Olympian weightlifter Laurel Hubbard. (Screenshot via CBS Sports)
Olympic weightlifter Laurel Hubbard was named Sportswoman of the Year at New Zealand’s prestigious 113-year-old University of Otago and OUSA Blues and Golds Awards event this last week.
The 43-year-old Queenstown, South Island, native was the first openly transgender woman to compete in an Olympics when she competed in the women’s 87kg weightlifting event at the 2021 Tokyo Games.
In a statement to the local newspaper, the Otago Daily Times, Hubbard said she was “grateful for all of the support and kindness received from the teaching staff and students at Otago University.”
“It is not possible for athletes to complete at the Olympic level without the encouragement and aroha [a Māori word meaning “love”] of friends, family and supporters … This award belongs to everyone who has been part of my Olympic journey,” she told the paper.

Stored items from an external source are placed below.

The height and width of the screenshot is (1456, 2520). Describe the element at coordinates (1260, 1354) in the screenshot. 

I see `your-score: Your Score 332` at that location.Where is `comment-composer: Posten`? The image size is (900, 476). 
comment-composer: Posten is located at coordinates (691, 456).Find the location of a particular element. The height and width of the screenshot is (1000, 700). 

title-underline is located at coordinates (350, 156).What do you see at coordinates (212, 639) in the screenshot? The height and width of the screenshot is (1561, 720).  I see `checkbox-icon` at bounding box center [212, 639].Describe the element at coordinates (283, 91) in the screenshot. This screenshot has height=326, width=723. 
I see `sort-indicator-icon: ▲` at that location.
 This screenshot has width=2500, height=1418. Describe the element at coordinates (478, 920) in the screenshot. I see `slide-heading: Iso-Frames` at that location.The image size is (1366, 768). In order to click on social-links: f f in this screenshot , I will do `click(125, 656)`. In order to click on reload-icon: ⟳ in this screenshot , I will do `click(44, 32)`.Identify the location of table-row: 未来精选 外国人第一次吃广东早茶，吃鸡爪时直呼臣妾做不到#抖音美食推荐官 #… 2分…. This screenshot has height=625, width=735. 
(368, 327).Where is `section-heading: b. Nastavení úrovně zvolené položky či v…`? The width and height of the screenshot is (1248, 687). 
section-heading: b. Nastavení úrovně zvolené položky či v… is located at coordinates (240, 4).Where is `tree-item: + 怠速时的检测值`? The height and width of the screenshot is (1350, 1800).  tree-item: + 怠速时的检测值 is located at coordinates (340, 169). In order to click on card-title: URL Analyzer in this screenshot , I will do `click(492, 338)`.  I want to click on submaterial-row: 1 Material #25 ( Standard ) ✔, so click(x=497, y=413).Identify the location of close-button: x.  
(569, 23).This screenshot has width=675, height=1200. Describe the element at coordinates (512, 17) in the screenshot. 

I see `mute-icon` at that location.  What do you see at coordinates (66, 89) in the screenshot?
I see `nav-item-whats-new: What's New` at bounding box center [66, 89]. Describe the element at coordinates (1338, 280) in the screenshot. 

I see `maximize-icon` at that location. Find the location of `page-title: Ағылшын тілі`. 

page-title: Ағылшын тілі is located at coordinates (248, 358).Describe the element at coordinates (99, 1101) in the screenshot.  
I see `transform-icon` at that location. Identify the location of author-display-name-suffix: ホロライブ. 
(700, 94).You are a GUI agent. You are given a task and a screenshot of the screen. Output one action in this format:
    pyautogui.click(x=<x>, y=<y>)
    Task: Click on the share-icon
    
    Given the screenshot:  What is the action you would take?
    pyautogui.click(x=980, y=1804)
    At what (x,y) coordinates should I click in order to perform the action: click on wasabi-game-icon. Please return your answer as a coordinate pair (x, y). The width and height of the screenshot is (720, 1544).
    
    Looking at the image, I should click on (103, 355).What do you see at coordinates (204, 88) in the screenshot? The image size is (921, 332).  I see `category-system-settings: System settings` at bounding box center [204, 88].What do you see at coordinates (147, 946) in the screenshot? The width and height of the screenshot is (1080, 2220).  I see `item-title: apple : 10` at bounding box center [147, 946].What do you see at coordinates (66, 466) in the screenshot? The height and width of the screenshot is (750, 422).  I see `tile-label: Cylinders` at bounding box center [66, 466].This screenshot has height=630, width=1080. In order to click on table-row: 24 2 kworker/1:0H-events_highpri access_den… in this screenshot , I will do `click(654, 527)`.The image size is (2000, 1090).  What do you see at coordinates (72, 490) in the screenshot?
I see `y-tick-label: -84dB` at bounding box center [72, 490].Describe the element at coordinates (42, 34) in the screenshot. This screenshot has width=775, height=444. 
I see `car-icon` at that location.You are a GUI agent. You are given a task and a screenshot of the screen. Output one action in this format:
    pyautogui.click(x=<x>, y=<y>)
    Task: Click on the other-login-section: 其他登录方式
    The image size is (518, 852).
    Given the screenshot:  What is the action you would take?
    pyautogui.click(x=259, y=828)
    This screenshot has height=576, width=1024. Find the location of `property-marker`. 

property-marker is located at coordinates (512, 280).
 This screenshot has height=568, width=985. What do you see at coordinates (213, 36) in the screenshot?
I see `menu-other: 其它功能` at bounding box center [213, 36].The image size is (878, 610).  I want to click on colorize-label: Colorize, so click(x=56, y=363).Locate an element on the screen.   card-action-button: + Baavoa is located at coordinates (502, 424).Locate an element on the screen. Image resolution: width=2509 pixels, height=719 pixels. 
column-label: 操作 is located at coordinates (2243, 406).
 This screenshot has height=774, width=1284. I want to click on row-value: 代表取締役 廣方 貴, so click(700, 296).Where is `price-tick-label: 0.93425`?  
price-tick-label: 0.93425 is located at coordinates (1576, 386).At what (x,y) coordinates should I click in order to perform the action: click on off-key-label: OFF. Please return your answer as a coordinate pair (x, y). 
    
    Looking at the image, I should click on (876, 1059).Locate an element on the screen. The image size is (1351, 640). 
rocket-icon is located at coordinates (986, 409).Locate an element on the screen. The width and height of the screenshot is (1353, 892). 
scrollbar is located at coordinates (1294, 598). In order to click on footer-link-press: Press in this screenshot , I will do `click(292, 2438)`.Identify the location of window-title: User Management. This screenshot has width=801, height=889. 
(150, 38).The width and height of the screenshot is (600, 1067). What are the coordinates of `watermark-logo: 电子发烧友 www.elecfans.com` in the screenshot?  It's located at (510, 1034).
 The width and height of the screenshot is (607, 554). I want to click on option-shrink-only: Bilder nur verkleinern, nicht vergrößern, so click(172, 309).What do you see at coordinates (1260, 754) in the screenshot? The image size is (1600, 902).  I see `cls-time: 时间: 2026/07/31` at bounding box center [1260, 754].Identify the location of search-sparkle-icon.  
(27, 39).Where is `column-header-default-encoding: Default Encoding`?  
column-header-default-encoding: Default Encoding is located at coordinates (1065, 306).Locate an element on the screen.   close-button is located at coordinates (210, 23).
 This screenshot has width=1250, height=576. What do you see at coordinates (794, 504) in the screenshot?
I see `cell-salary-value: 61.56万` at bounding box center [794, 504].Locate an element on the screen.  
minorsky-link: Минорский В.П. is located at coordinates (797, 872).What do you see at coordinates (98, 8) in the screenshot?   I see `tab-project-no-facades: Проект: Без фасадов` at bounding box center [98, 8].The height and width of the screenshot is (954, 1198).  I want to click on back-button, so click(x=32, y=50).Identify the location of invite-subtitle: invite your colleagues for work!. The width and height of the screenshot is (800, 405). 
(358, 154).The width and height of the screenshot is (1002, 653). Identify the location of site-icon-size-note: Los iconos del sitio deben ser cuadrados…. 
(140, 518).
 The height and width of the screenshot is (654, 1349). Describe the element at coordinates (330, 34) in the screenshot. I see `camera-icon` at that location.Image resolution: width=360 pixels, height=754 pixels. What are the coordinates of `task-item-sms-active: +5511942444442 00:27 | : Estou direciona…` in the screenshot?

Hubbard’s participation at the Tokyo Games provoked controversy as she prepared to compete as the world’s first out transgender woman Olympian. The director of medicine and science for the International Olympic Committee, Dr. Richard Budgett, directly addressed those who had attacked and mocked the New Zealander and claimed she shouldn’t be competing with cisgender women, saying “everyone agrees that trans women are women.”
“To put it in a nutshell,” he said, “the IOC had a scientific consensus back in 2015. There are no IOC rules or regulations around transgender participation. That depends on each international federation. So Laurel Hubbard is a woman, is competing under the rules of her federation and we have to pay tribute to her courage and tenacity in actually competing and qualifying for the Games.”
Otago University Students’ Association president Michaela Waite-Harvey told the Otago Daily Times that the Blues awards aim to highlight Otago students excelling in their chosen sport.
“We could think of no-one more worthy of sportswoman of the year than Laurel Hubbard who represented Otago and New Zealand incredibly well at this year’s Tokyo Olympics.”